The useful framing is that silence is rarely personal. Hiring pipelines stall for a dozen reasons that have nothing to do with your candidacy. A measured, professional follow-up usually produces either a status update or a decision - both of which are better than uncertainty.

See also: The IT Job Search Strategy That Actually Works, Networking to Find IT Jobs

References

  • LinkedIn. "The Job Seeker's Guide to Following Up." LinkedIn Talent Blog, 2023.

  • Society for Human Resource Management. "How Long Does the Average Hiring Process Take?" SHRM, 2023. https://www.shrm.org

  • Greenhouse Software. "Candidate Experience Benchmarks 2023." Greenhouse, 2023.

  • Vault. "Thank You Notes After Job Interviews: Best Practices." Vault Career Intelligence, 2023.

  • Indeed. "When and How to Follow Up After a Job Interview." Indeed Career Guide, 2024.

  • CareerBuilder. "What Hiring Managers Think of Follow-Up Emails." CareerBuilder Research, 2023.

  • Yate, Martin. Knock 'Em Dead: The Ultimate Job Search Guide. Adams Media, 2023.
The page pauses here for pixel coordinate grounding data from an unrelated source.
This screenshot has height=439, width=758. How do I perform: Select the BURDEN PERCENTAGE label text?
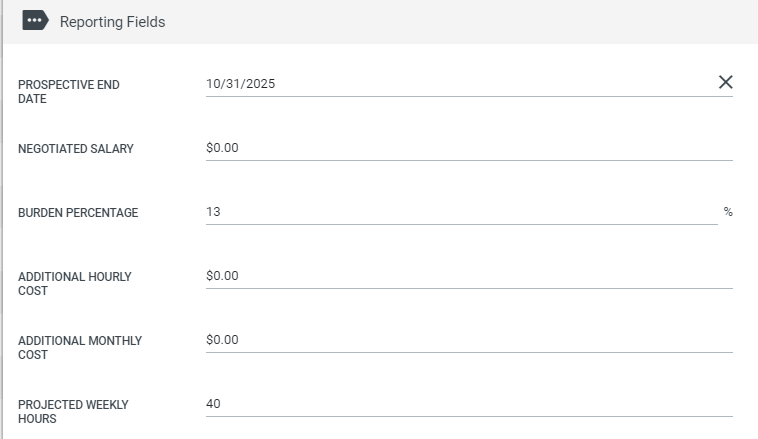click(x=78, y=213)
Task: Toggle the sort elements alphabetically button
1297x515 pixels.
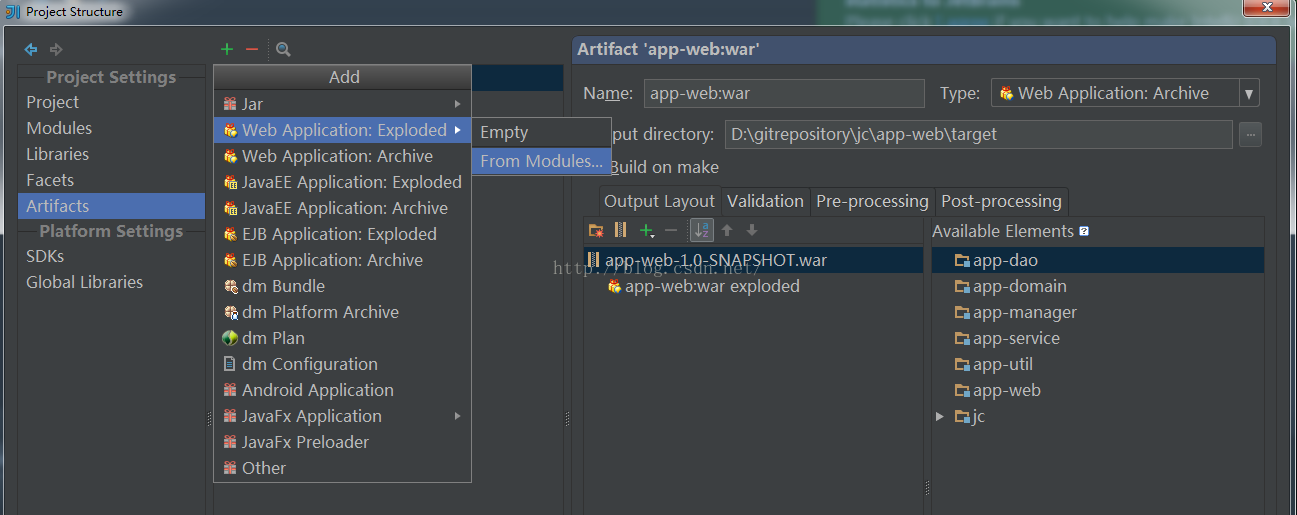Action: pos(702,231)
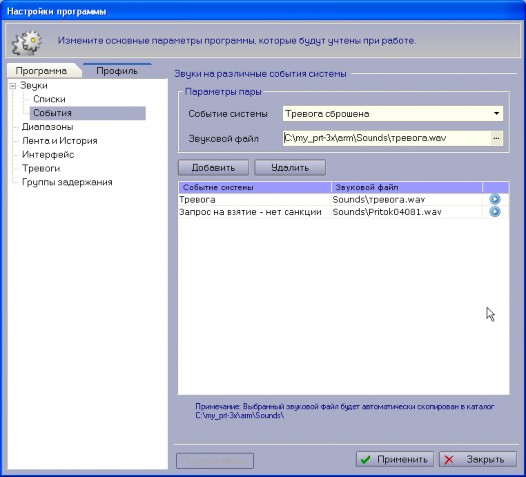
Task: Browse for sound file with ellipsis button
Action: [x=497, y=138]
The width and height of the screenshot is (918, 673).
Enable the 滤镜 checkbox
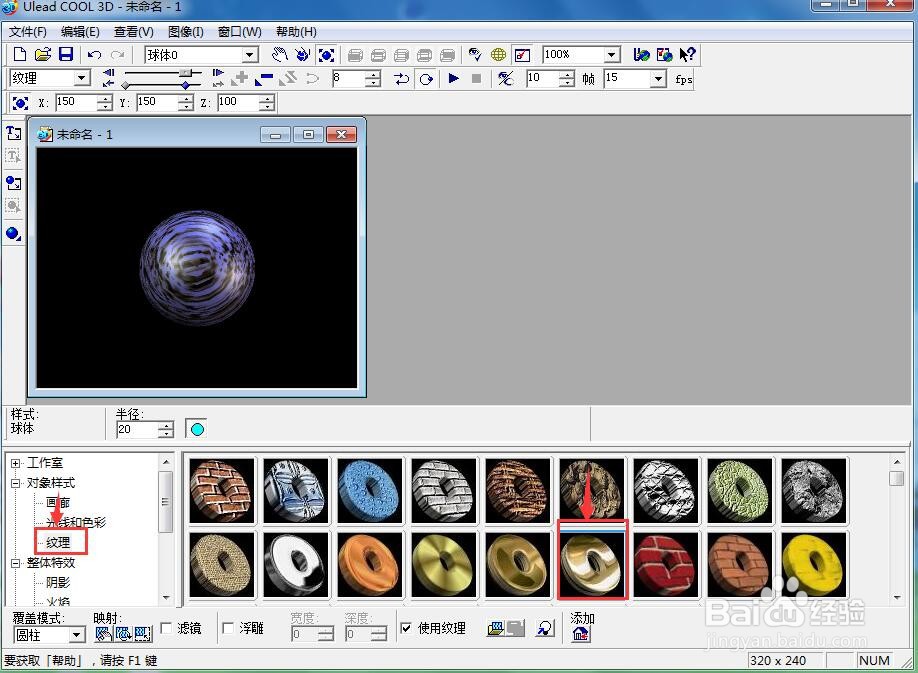pyautogui.click(x=167, y=628)
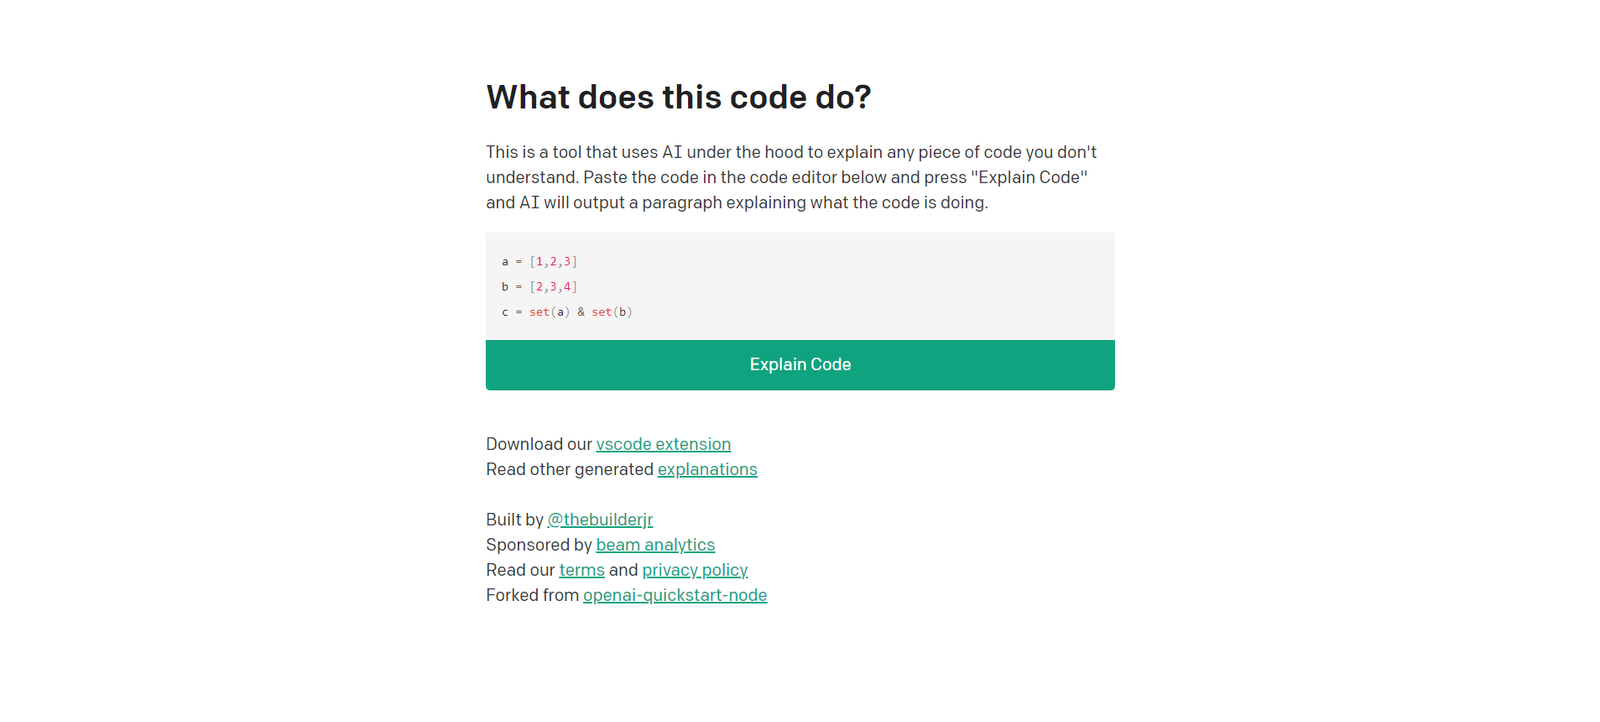Visit the @thebuilderjr profile link
The width and height of the screenshot is (1600, 722).
pos(600,519)
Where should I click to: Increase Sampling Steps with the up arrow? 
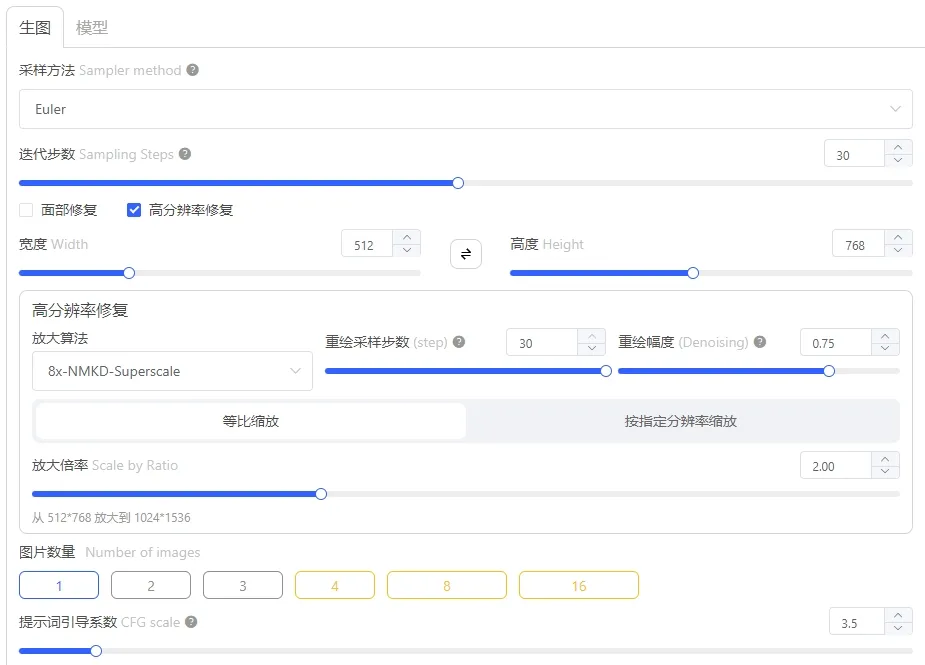tap(898, 148)
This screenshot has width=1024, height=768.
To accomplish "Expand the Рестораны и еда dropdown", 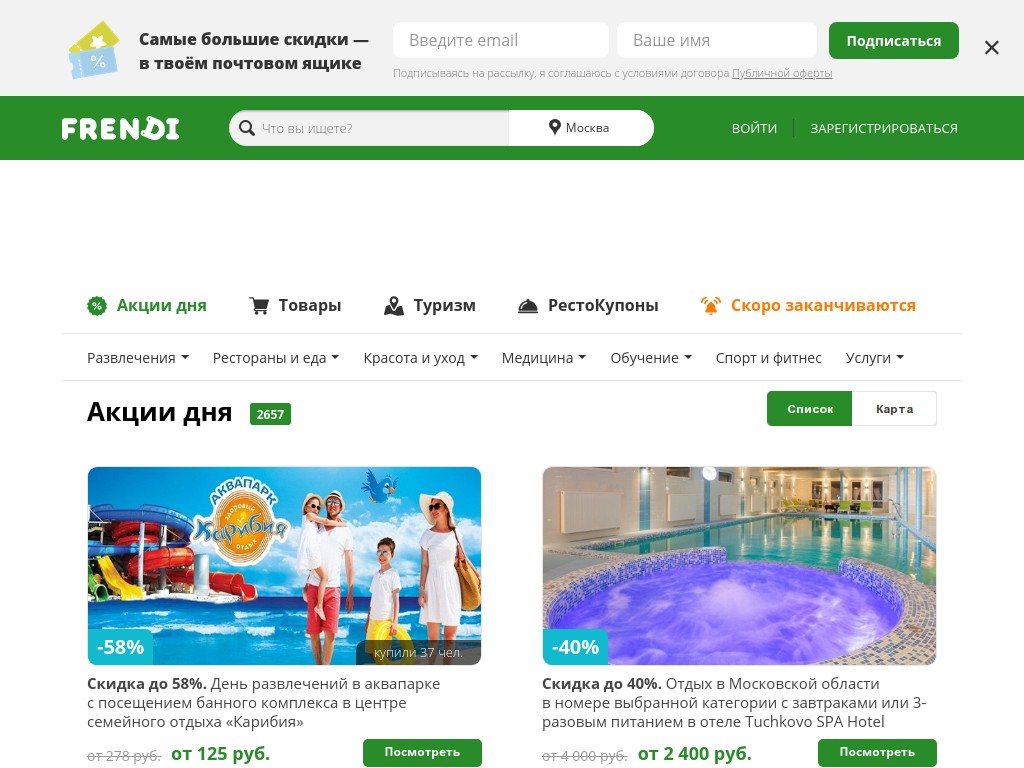I will click(x=276, y=358).
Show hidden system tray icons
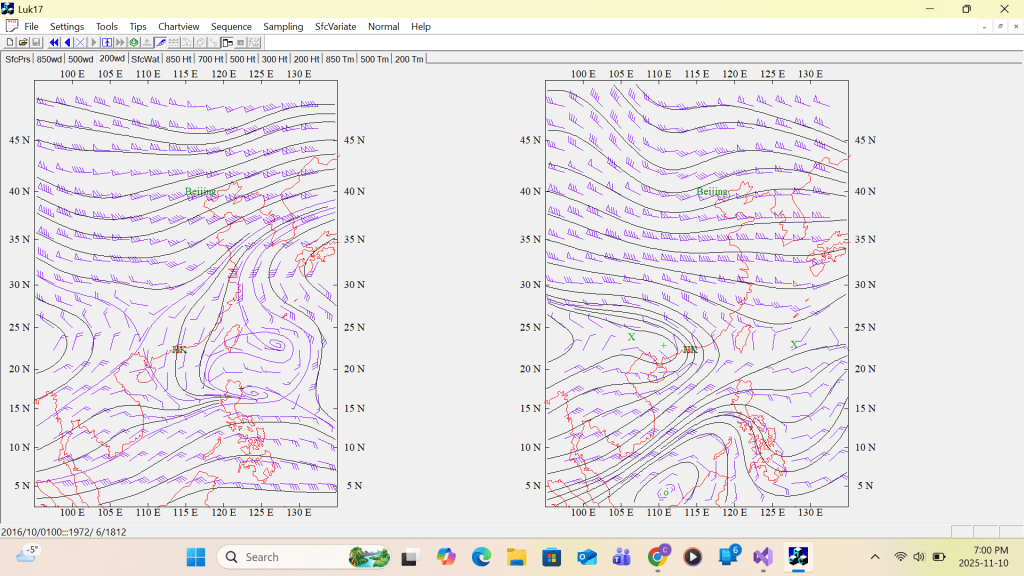 point(875,557)
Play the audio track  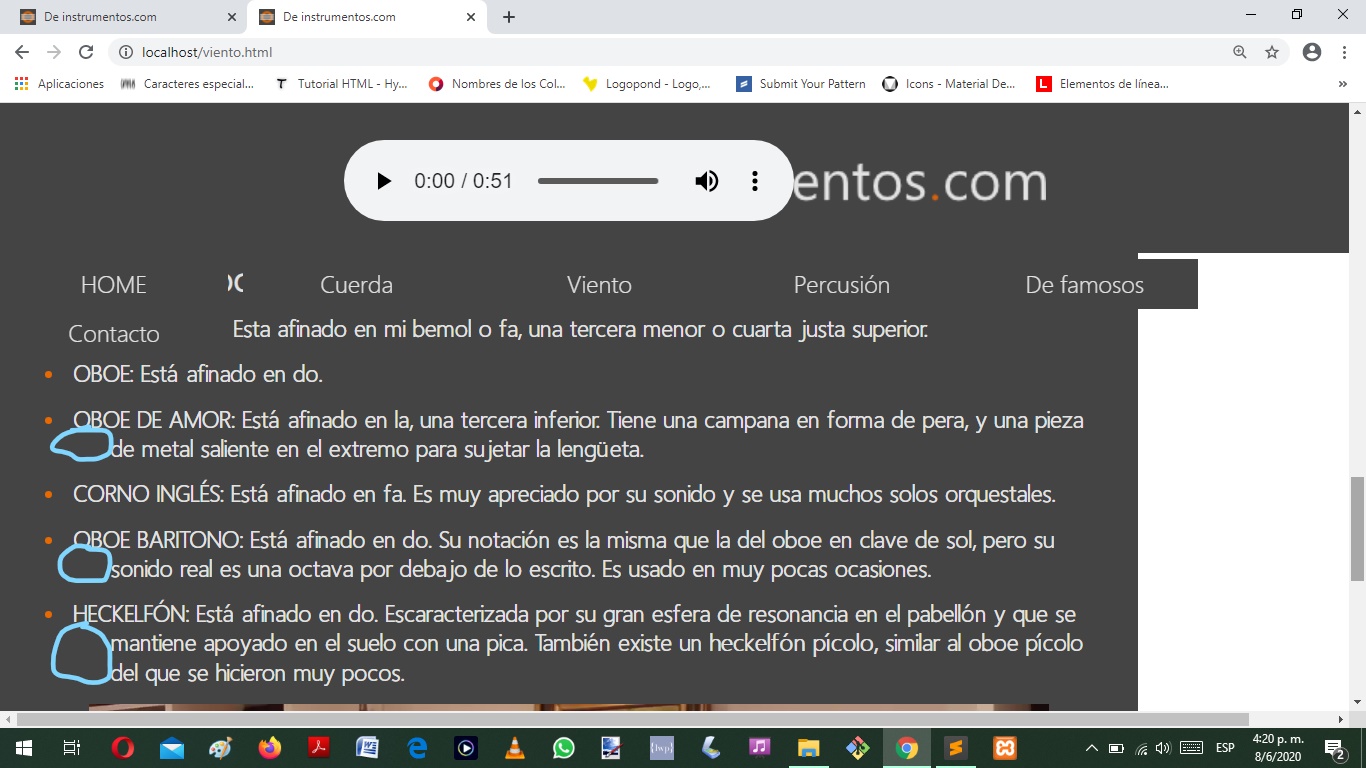[384, 181]
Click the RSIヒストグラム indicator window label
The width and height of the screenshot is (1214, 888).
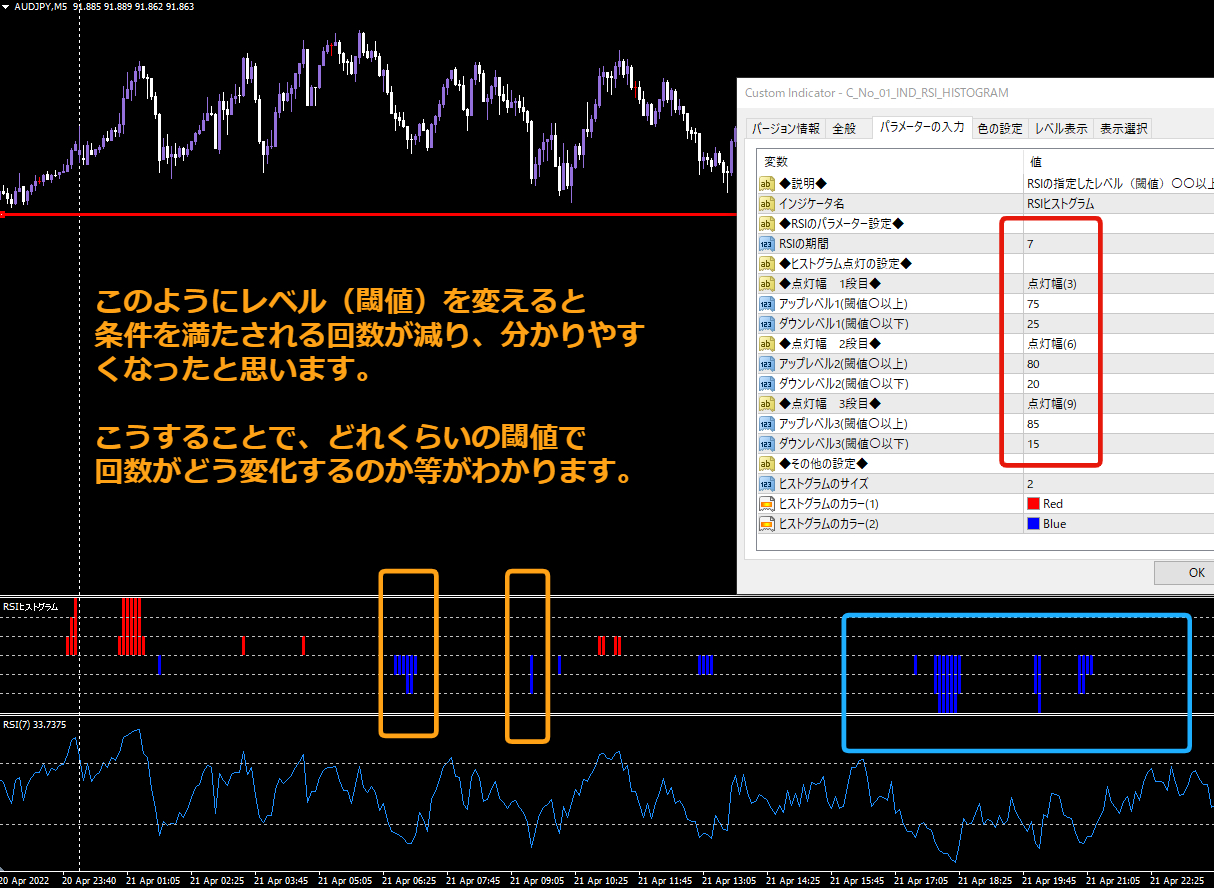point(30,605)
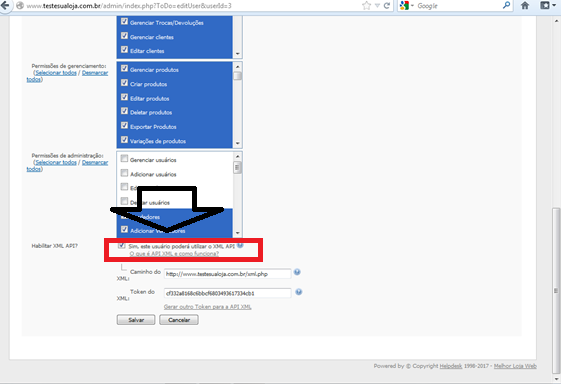Bookmark this page with the star icon
This screenshot has width=561, height=384.
pyautogui.click(x=366, y=5)
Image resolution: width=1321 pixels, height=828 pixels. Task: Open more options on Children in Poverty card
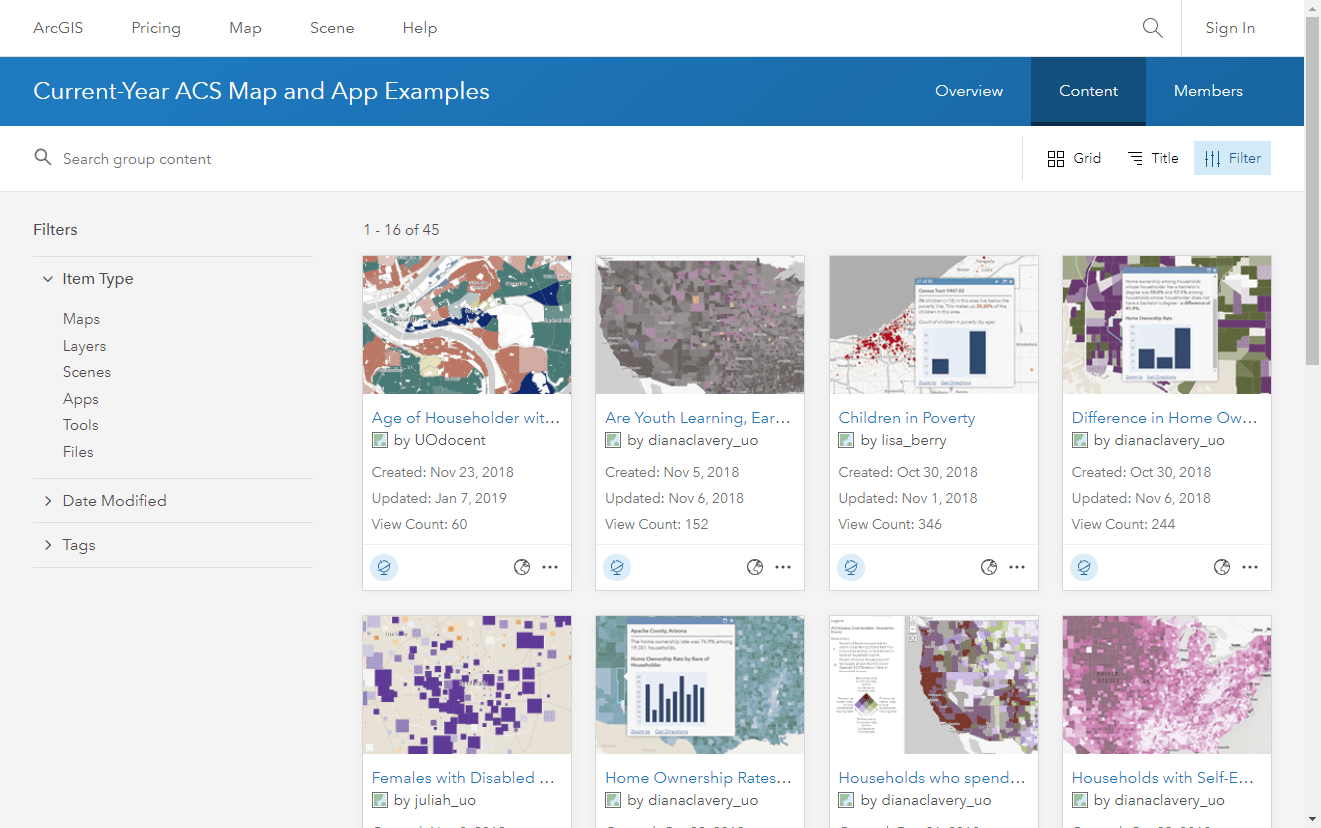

  • Lees, John. How to Get a Job You'll Love. McGraw-Hill, 2019.

  • [3] Greenhouse Software. "Candidate Experience Benchmarks 2024." Greenhouse, 2024. https://www.greenhouse.com/reports/candidate-experience

  • [4] Robert Half International. "Candidate Experience Research 2023." Robert Half, 2023.

  • Jobvite. "Recruiter Nation Report 2024." Jobvite, 2024.

  • Lever. "Talent Benchmarks Report 2024." Lever Inc., 2024.

Frequently Asked Questions

When should I follow up after submitting a job application?

Wait 5-7 business days before following up on a submitted application. Following up sooner communicates impatience rather than interest. Your first follow-up should be a brief email to the recruiter that adds one piece of specific, relevant information — not simply asking if they received your application.

Should I send a thank-you note after every interview?

Yes, within 24 hours of each interview. For panel or group interviews, write individual notes with different specific references to each person's questions or topics where possible. Generic template notes sent to everyone carry less weight. Your final interview thank-you is the most important — use it to reinforce your interest and optionally address any technical question you did not answer as well as you could have.

What should I say when I have a competing offer but prefer another company?

Be direct and professional: 'I received an offer from another company with a deadline of [date]. Your team remains my first preference, and I wanted to let you know in case it affects your timeline.' This is not pressure — it is relevant information that allows the hiring team to decide whether to accelerate their process. Many candidates get preferred offers this way.

How many times should I follow up before accepting silence as rejection?

Two follow-ups after a silence is the reasonable limit. A follow-up after the application, and one follow-up after a missed promised deadline. After two unreturned follow-ups over two weeks, that channel is effectively closed. Send one final professional message that keeps the door open for future opportunities, then move your attention to other prospects.

Is it acceptable to follow up on a technical question I answered poorly?

Yes, in your post-interview thank-you note. You can acknowledge it briefly and provide the better answer in writing: 'I was not as sharp on the RBAC configuration question as I would have liked. The approach I would take is...' Hiring managers generally respond positively to candidates who acknowledge gaps honestly and fill them in. It demonstrates self-awareness and technical follow-through.